Qantas is not especially enthusiastic about the idea that the government could take up a modest shareholding as a demonstration of Qantas’ importance to the national interest – something that the ratings agencies have indicated would protect its credit rating.
Of greater appeal and impact would be some form of guarantee of its debt, with Qantas paying a fee for the guarantee in similar fashion to the scheme the Rudd government put in place for the banks during the financial crisis.
While Abbott makes a pertinent point – that it would be difficult to confine a guarantee scheme to just one company – the practical reality is that the Australian government would inevitably re-nationalise and recapitalise the core of Qantas if the group failed and there was no option other than its disappearance from the skies. Apart from the banks, there aren’t many companies about which that could be said.
A guarantee of its debt – or at least some of it – would secure Qantas’ credit rating. But it could be quite complicated and messy, given that Qantas has been expanding offshore via its Jetstar brand, both directly and via a range of interests in offshore joint ventures. The government would be reluctant to expose taxpayers to risk-tasking outside the boundaries of the national flag-carrier role.
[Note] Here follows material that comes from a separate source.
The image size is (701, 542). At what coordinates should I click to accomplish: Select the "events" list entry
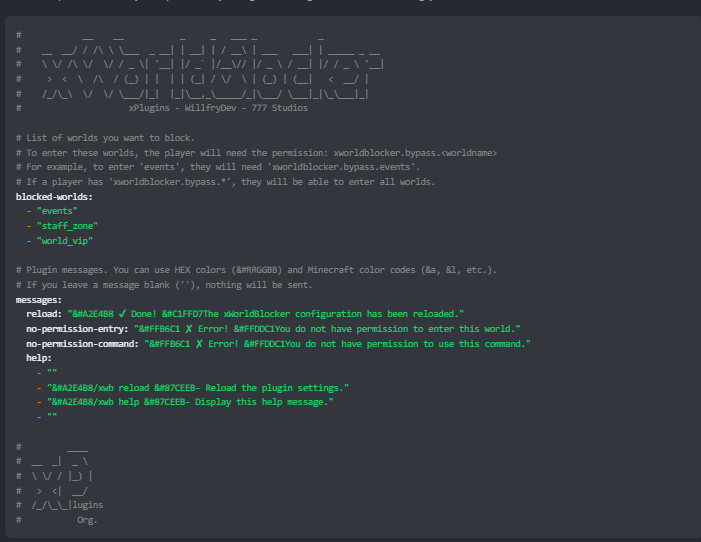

Qantas could have avoided (or at least deferred) having to plead for government help if it conducted its own equity raising. But a group that has never returned its cost of capital would find it hard to justify asking shareholders for more.
Virgin was fortunate that its key shareholders – all with some level of government ownership themselves – have strategic reasons for being on its register and for underwriting its capital raising at a point where, because of the cost of the capacity war it ignited, it was extremely vulnerable itself.
Qantas doesn’t have that kind of shareholder, which is why it is desperately looking for help elsewhere. This year could be a definitive moment – and not necessarily a positive one – in its long and proud history.